Visual inspection not enough to ensure safety of bridges
Rhode Island currently ranks near the bottom for structurally deficient bridges and deficient bridge deck area. This is slow progress, especially in view of the full mandate and power granted to state Department of Transportation Director Peter Alviti, who now enters year nine of his 10-Year Plan − one committed to righting the wrongs of infrastructure past. By all indications, that plan is well behind schedule as 170 bridges remain in “poor condition.”
In early December, a potentially catastrophic flaw was discovered on the perennially reconstructed Washington Bridge, which was built in 1968. Aside from the impacts on businesses and commuters statewide, the most glaring concern arose from missing a critical structural failure on the scheduled visual inspection of that bridge − first thought to be inspected within two months of the flaw's “surprise” discovery and later found to have been inspected as far back as July. Of further concern should be the fact that a young engineer, unrelated to the scheduled visual inspection protocol, found the flaw by happenstance.
These facts should call into question the effectiveness of the DOT's sole reliance on a visual inspection program − one which remains subjective, highly variable and prone to human error. This is unacceptable in terms of its cost, inconvenience and, most importantly, potential loss of life. In medical terms, the Washington Bridge is apparently our sickest patient, yet we are assessing its condition with a stethoscope while efficient, affordable and Federal Highway Administration-approved MRI-type infrastructure condition assessment technology is available to us.

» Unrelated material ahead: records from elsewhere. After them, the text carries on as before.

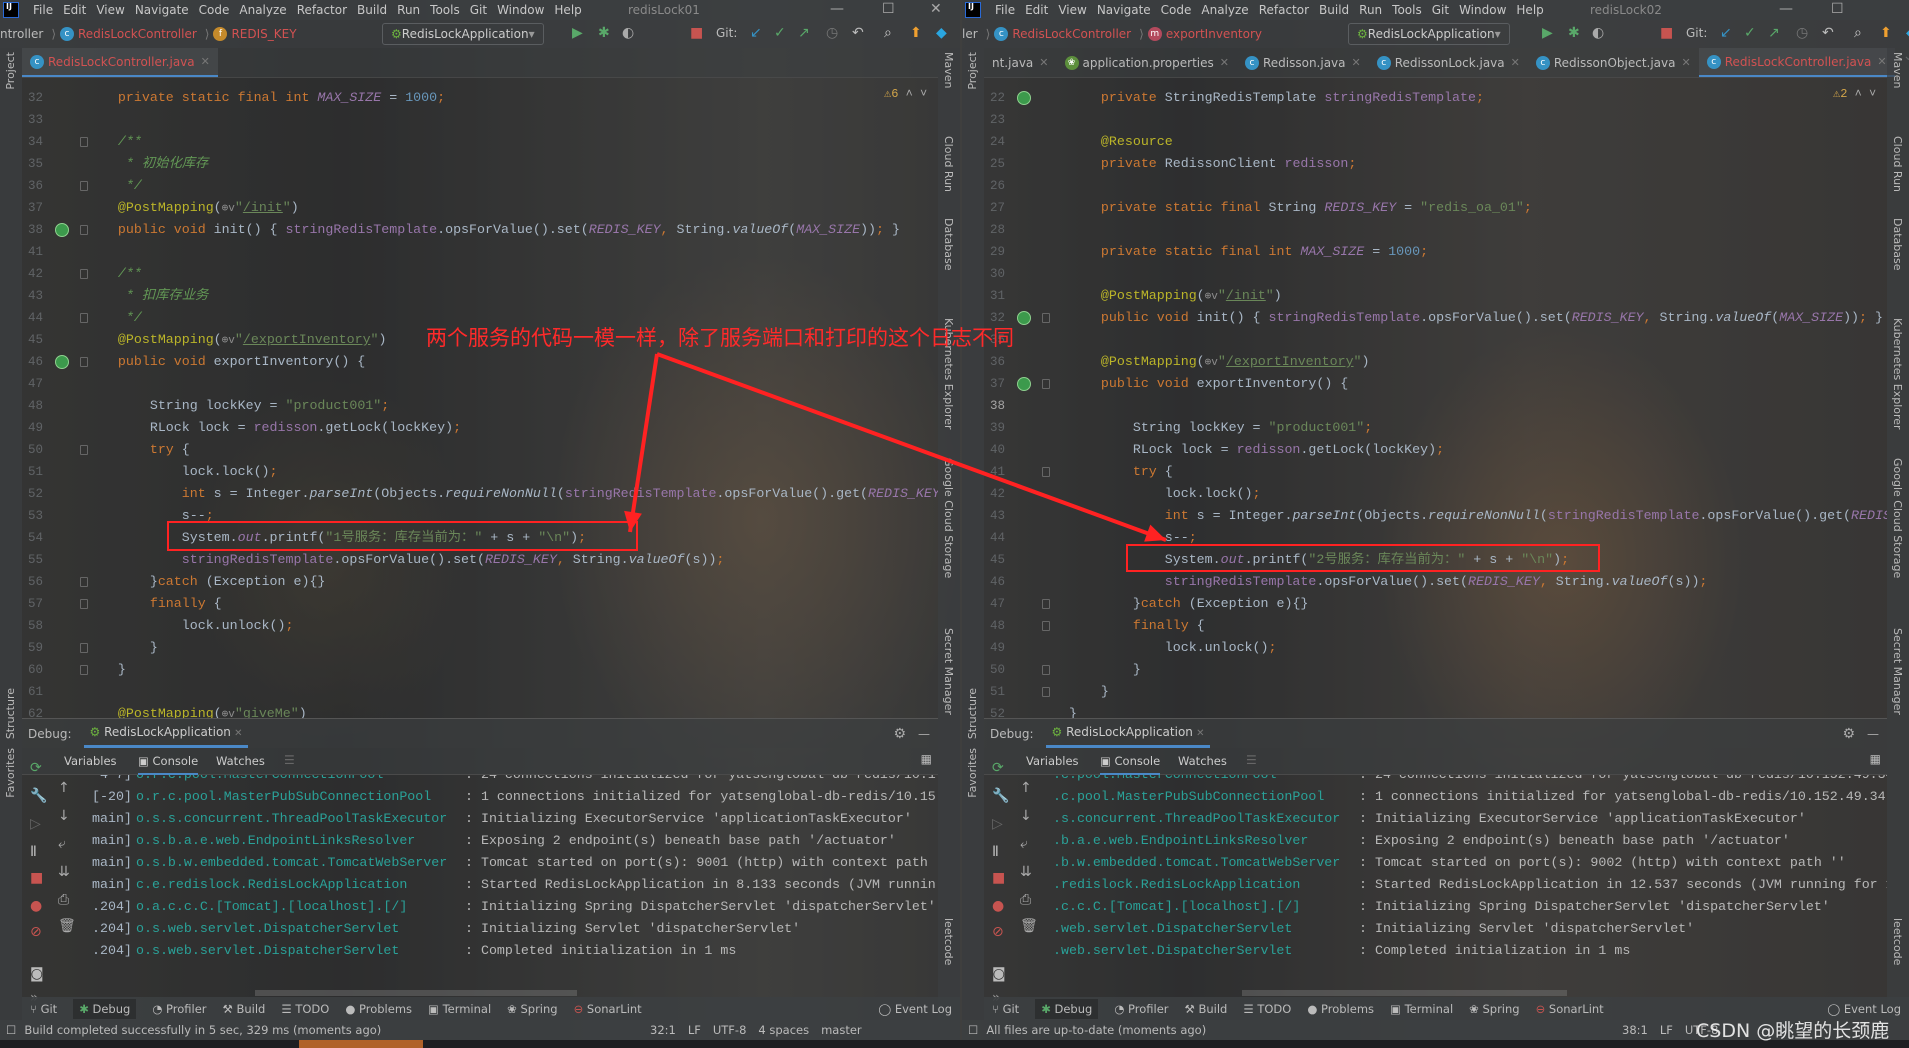 This screenshot has width=1909, height=1048. What do you see at coordinates (1482, 10) in the screenshot?
I see `menu-window: Window` at bounding box center [1482, 10].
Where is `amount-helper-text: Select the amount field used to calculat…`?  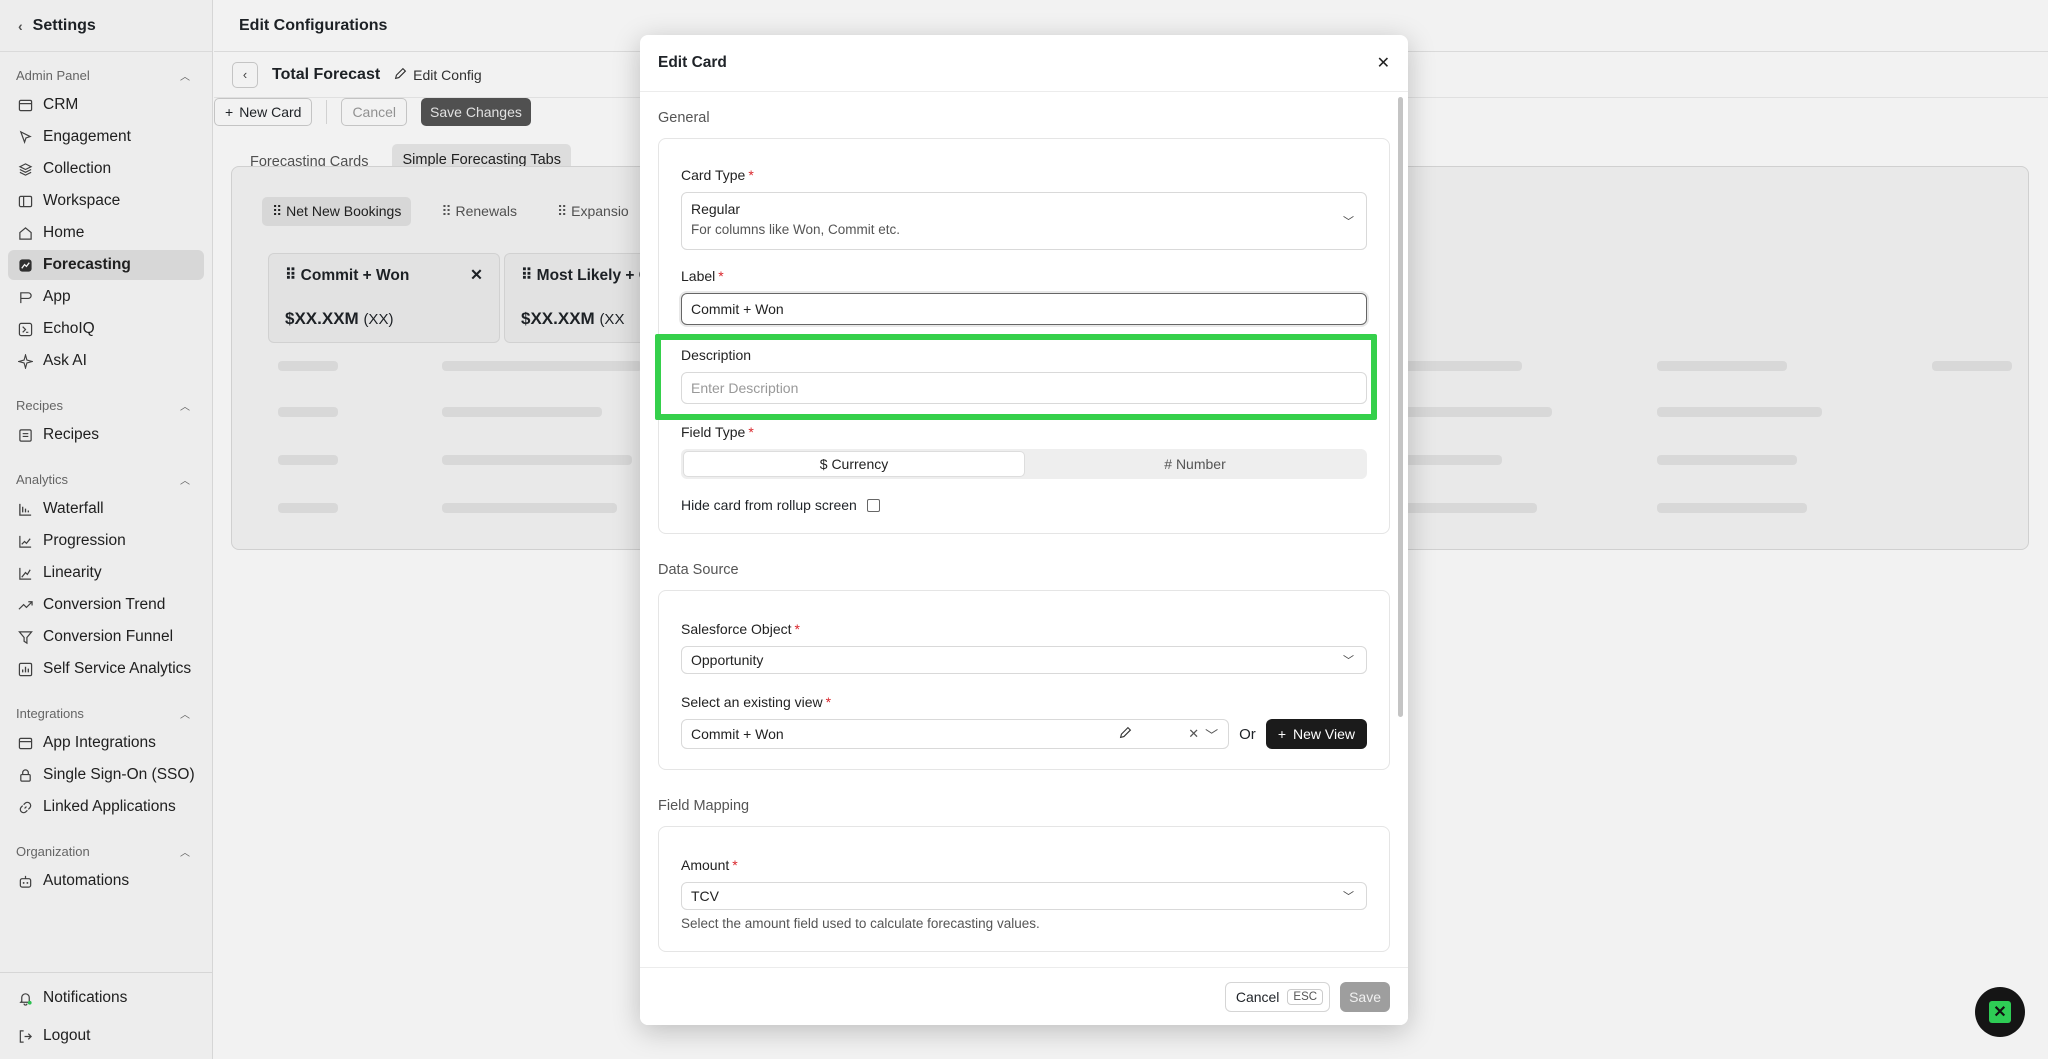 amount-helper-text: Select the amount field used to calculat… is located at coordinates (860, 924).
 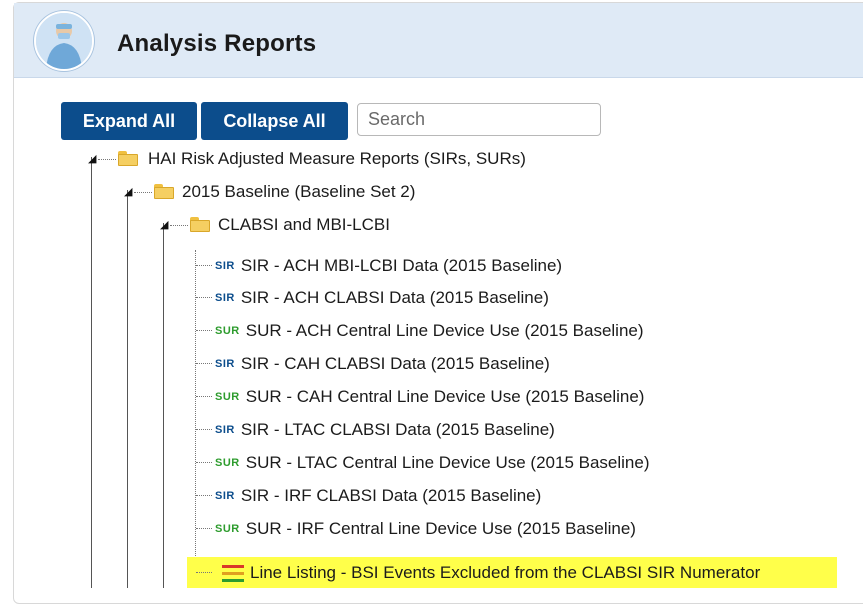 I want to click on expand-all-button: Expand All, so click(x=129, y=121).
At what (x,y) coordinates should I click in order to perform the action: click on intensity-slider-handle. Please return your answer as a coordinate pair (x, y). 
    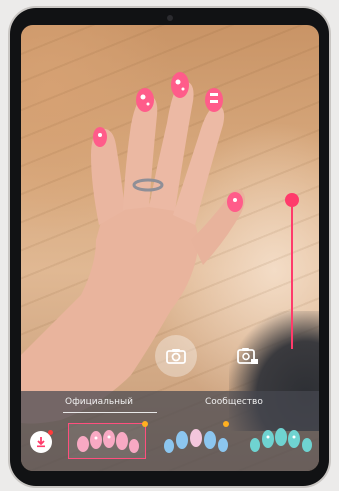
    Looking at the image, I should click on (292, 200).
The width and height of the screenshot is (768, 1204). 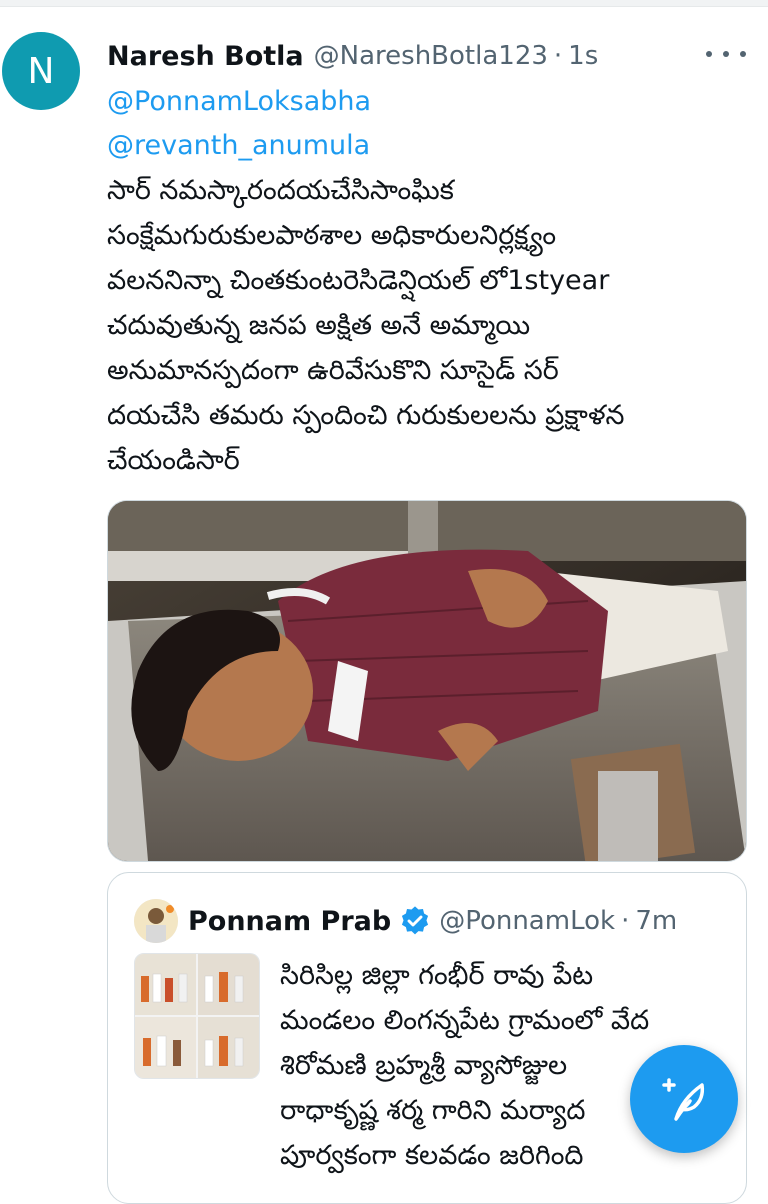 I want to click on tweet-text-line: సార్ నమస్కారందయచేసిసాంఘిక, so click(x=280, y=190).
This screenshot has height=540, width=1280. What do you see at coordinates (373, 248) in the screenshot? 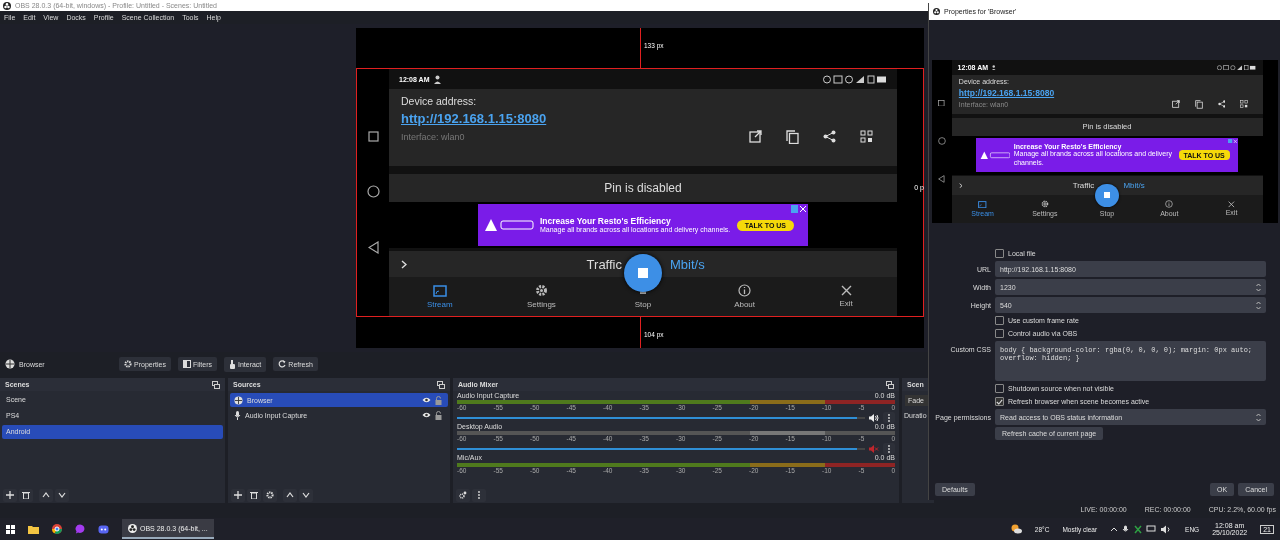
I see `triangle-icon` at bounding box center [373, 248].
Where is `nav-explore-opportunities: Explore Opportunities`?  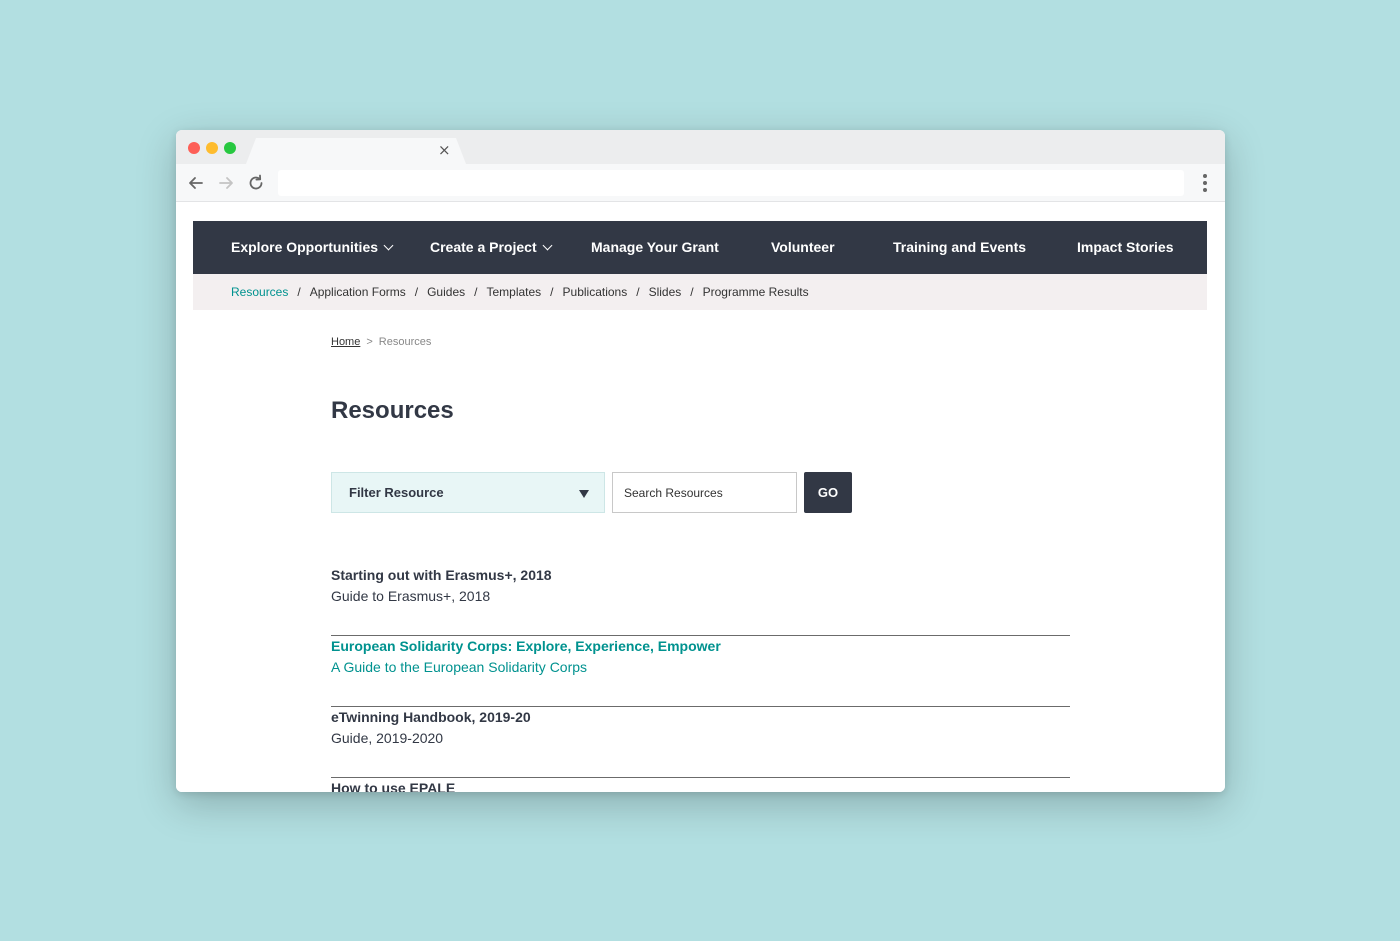
nav-explore-opportunities: Explore Opportunities is located at coordinates (312, 248).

The road to curing Rhode Island's ailing infrastructure is through objective structural condition data, not a flawed and subjective methodology whose sheer ineffectiveness played out before our very eyes.
The RhodeWorks program was sold and passed, above all, on a mandate of safety. Yet, many years later, the near unthinkable nearly occurred. It is now time for the governor and General Assembly leadership to mandate, as part of its forensic study and upcoming joint oversight hearing of the Washington Bridge failure, adequate funding for deploying advanced bridge condition assessment technologies, e.g., sensors.
Mr. Alviti prides himself and gains great capital from transparency and unprecedented agency progress under his leadership. It is time for him to embrace the judicious use of advanced condition assessment technologies to support his agency in meeting the demands of managing our aging infrastructure, to ensure the efficient deployment of scant resources and, above all, to protect the traveling public.
Chris Maxwell is president and CEO of the Rhode Island Trucking Association.